TWO Rwandan Hutu rebel leaders went on trial yesterday accused of masterminding from their homes in Germany atrocities in the eastern Democratic Republic of Congo in 2008 and 2009.

Ignace Murwanashyaka, 47, head of the Democratic Forces for the Liberation of Rwanda (FDLR), and his deputy Straton Musoni, 50, allegedly ordered mass killings and rapes in DRC.

The professorial Murwanashyaka and Musoni are facing 26 counts of crimes against humanity and 39 counts of war crimes committed by militias under their command between January 2008 and their arrest in Germany in November 2009.

They face life in prison if convicted. Minutes after the trial began before a special court in the southwestern city of Stuttgart, the presiding judge called a temporary adjournment to consider a defence motion contesting the composition of the prosecution team.

"We have reason to doubt the neutrality of federal prosecutors," said Ricarda Lang, a defence attorney for Murwanashyaka.
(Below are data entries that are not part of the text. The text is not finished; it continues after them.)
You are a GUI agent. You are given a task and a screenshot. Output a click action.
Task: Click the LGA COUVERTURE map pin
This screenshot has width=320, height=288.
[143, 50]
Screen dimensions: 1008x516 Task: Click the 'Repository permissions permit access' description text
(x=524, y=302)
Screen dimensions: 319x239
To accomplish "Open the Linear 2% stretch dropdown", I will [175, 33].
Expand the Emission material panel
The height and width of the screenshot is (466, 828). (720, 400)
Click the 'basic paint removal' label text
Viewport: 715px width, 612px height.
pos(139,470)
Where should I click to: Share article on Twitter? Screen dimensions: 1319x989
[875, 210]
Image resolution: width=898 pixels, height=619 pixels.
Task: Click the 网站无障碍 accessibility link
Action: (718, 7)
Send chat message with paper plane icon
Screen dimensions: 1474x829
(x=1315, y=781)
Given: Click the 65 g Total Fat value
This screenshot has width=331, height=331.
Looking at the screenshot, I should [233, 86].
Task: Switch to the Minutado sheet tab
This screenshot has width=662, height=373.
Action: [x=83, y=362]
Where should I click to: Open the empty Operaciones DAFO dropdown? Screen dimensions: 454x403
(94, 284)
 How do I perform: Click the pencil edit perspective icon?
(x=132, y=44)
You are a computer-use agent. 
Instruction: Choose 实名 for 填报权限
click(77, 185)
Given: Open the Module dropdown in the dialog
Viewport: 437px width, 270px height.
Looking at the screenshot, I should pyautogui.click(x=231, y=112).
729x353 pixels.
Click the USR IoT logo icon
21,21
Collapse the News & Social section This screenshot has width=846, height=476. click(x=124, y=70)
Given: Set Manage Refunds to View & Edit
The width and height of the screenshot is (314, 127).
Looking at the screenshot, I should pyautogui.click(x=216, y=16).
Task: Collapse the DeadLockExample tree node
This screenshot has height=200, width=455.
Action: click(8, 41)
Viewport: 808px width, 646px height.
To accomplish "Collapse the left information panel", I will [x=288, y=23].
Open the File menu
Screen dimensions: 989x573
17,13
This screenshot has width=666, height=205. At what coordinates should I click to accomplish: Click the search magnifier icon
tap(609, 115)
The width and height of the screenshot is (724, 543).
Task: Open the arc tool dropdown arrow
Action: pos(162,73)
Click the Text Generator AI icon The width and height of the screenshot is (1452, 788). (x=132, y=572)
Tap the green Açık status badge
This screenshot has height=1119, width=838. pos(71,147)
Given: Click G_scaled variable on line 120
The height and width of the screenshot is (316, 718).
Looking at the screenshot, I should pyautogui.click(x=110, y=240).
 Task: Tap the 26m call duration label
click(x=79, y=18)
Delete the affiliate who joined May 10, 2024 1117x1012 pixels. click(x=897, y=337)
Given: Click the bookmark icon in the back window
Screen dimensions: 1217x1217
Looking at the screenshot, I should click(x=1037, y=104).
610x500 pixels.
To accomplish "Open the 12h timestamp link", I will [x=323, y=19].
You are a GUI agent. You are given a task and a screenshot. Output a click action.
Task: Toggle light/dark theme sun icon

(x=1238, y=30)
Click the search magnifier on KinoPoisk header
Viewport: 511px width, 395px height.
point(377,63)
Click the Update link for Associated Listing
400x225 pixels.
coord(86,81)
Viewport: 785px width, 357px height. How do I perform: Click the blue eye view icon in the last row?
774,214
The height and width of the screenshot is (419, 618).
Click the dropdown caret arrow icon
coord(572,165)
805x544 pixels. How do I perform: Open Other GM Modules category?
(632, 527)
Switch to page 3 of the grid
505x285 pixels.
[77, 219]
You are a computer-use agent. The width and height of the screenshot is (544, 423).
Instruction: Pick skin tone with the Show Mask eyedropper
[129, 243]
The UN has hailed the trial as a breakthrough after repeated calls by the Security Council to bring FDLR commanders living abroad to justice. A resident of Germany for more than two decades, Murwanashyaka is accused of waging war in DRC from his sitting room in the southwestern German city of Mannheim, 6000km away, via telephone calls to his generals. Musoni, his right-hand man since 2004, moved to Germany in 1986 to study.

Prosecutors say he ordered 200 killings and large numbers of rapes by his militias, had them use civilians as human shields and sent child soldiers into battle in eastern DRC.

A UN report counted 240 telephone calls between Murwananshyaka and his officers in 2008/09.

A protegé of late former DRC president Laurent-Desire Kabila, the bespectacled Murwananshyaka also paid occasional visits to his troops in the country, according to the UN.